Wilsonville Upgrading Boeckman Creek Sewer While Adding Public Trail
Rapid growth in the Frog Pond neighborhood is straining the city's sewer system, and Wilsonville is pairing the fix with new trail access along the creek.
Wilsonville, Oregon is moving ahead with a two-part project along Boeckman Creek: upgrading the sewer trunk line running through the heart of the city's fastest-growing neighborhoods while simultaneously laying down a public trail through the same corridor.

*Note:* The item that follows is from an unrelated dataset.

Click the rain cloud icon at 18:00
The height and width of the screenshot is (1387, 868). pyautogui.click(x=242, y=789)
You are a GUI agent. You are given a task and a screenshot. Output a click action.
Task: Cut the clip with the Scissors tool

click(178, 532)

The sewer interceptor, a large-diameter pipe that collects flow from smaller neighborhood lines and carries it to Wilsonville's wastewater treatment plant before discharge to the Willamette River, has come under pressure as the city's population has roughly doubled since 2000. The Frog Pond area, on Wilsonville's southern edge, is one of the largest remaining greenfield development zones in the entire Portland metro region, with thousands of new homes planned or already under construction. That growth funnels directly into the Boeckman Creek corridor, and the existing infrastructure wasn't built for it.

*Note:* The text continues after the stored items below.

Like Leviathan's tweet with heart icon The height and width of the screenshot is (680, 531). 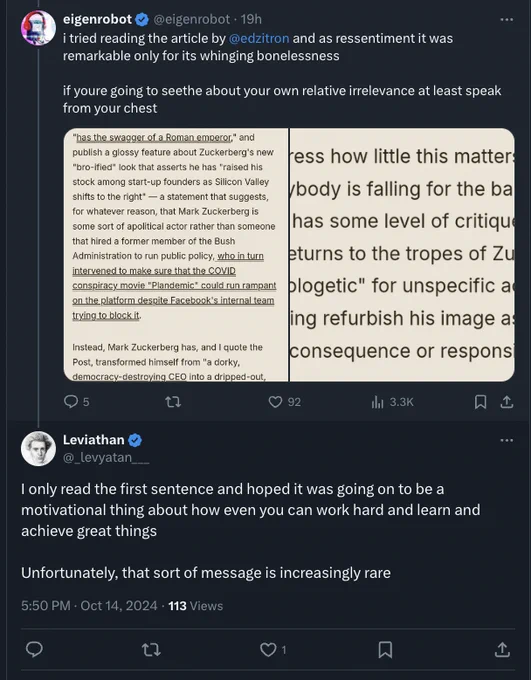click(268, 649)

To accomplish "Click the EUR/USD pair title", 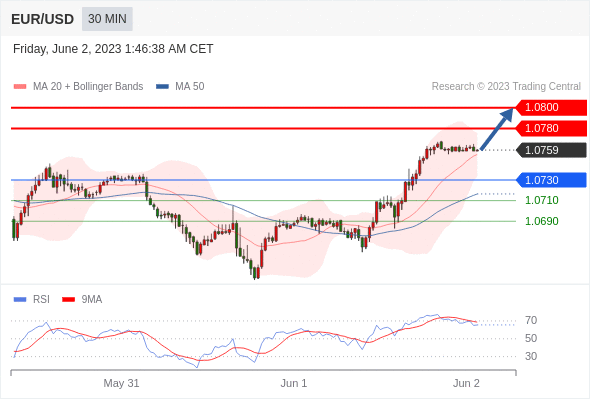I will [43, 19].
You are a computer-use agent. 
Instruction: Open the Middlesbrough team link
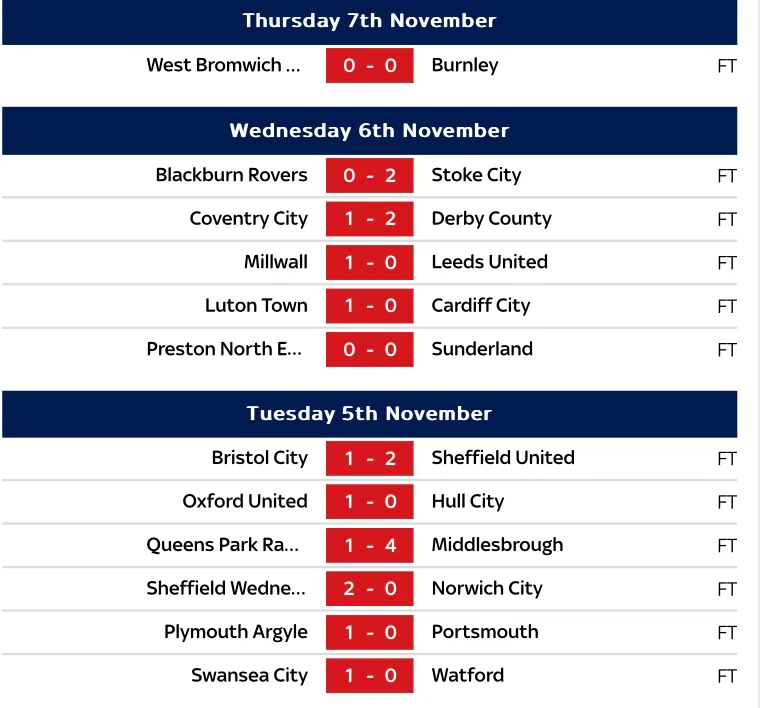point(497,545)
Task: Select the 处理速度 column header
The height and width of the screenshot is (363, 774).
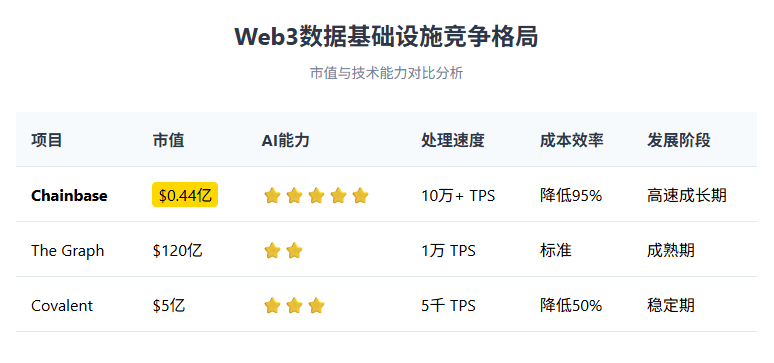Action: pyautogui.click(x=453, y=140)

The trail component isn't an add-on. Because sewer interceptors follow creek corridors and require permanent maintenance easements anyway, the cleared corridor and construction access create a natural opportunity to build a multi-use path at substantially lower cost than doing it separately. Wilsonville has used the same approach before, building segments of the Boeckman Creek trail in prior phases alongside utility work, and both the city's Parks Master Plan and its Transportation Systems Plan identify connected creek-corridor trails as a priority.
Funding for the sewer portion may draw on Oregon's Clean Water State Revolving Fund, which has been significantly expanded by the 2021 federal Bipartisan Infrastructure Law's roughly $55 billion in water and wastewater investment. The trail could tap separate sources including Metro's 2019 Parks and Nature Bond or federal Transportation Alternatives Program funds. Bundling the two projects into a single construction effort also concentrates the disruption, sparing residents from repeat closures and excavations.